His co-star, Isabelle Vallina, 9, finds inspiration in her character—the young Nala. Vallina has performed in six other District musicals.
“I like Nala’s confidence,” said Vallina, of Schaumburg. “She’s not afraid to be herself.”
Charlotte McGrath, 12, plays the straight-laced but loveable Zazu, Mufasa’s adviser. Despite her experience playing smaller roles in District productions such as Willy Wonka Jr., Mulan Jr., Wizard of Oz and Beauty and the Beast Jr., McGrath admits she’s nervous about her role.
“I’ve never really had a role like this,” McGrath said. “It’s going to be hard to remember my lines. But I’m excited and I think the show will turn out well.”
With so many different age ranges and roles among the cast, Waller takes great care to go over the rules before every rehearsal. Although plays are fun, she is quick to remind performers they also are hard work. The group will work together through about 25 rehearsals to ensure perfection by opening night.

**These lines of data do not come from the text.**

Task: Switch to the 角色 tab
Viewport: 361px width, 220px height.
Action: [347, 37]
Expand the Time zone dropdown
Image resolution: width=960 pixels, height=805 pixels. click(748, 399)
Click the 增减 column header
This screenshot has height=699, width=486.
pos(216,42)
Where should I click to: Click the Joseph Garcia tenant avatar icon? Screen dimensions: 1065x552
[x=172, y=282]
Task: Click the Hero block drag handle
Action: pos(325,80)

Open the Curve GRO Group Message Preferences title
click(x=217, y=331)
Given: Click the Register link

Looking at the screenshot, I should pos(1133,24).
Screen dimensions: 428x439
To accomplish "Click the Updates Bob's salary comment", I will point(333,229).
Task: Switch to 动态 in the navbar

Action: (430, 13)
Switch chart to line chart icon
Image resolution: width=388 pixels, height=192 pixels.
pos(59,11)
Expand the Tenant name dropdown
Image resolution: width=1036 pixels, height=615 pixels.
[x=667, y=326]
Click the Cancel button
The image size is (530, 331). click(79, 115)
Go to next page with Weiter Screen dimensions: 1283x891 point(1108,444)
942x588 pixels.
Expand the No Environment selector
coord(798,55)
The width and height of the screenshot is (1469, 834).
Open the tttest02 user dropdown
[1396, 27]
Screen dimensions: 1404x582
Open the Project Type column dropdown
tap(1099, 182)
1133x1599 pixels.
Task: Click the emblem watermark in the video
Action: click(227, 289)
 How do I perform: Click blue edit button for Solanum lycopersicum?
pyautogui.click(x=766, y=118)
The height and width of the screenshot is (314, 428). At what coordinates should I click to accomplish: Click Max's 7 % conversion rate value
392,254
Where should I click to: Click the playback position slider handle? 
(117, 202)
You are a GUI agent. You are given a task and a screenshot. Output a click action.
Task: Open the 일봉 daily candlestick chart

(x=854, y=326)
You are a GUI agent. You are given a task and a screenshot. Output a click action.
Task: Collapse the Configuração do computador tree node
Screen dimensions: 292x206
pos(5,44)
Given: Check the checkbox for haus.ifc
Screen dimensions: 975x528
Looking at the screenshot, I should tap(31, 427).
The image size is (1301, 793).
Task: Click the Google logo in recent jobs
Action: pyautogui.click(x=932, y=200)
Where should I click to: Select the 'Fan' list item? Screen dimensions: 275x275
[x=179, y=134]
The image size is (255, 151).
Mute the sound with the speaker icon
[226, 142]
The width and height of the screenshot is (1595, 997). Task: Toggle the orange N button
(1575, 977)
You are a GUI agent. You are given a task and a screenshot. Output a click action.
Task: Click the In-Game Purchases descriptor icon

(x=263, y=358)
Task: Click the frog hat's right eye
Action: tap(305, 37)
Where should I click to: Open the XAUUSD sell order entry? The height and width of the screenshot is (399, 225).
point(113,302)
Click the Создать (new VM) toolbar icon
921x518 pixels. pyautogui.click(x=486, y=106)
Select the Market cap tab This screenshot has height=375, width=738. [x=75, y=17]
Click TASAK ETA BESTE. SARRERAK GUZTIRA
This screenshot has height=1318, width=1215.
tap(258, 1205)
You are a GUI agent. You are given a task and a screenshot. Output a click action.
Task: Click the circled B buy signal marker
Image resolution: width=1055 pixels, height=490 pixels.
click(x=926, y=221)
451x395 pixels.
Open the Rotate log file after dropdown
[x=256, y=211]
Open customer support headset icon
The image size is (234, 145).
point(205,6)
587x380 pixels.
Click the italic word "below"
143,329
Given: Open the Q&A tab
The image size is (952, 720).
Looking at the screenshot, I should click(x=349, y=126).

“We have a lot to do over the next few weeks,” Waller tells her cast. “Some people get different parts than others, but we’ll all try to be the best we can be and have a wonderful show.”
Show times for The Lion King Jr. are 7 p.m., Nov. 18 and 19 and 2 p.m., Nov. 20. Tickets are $12 for adults, $7 for youth 12 and younger and free for children 2 and younger if being held.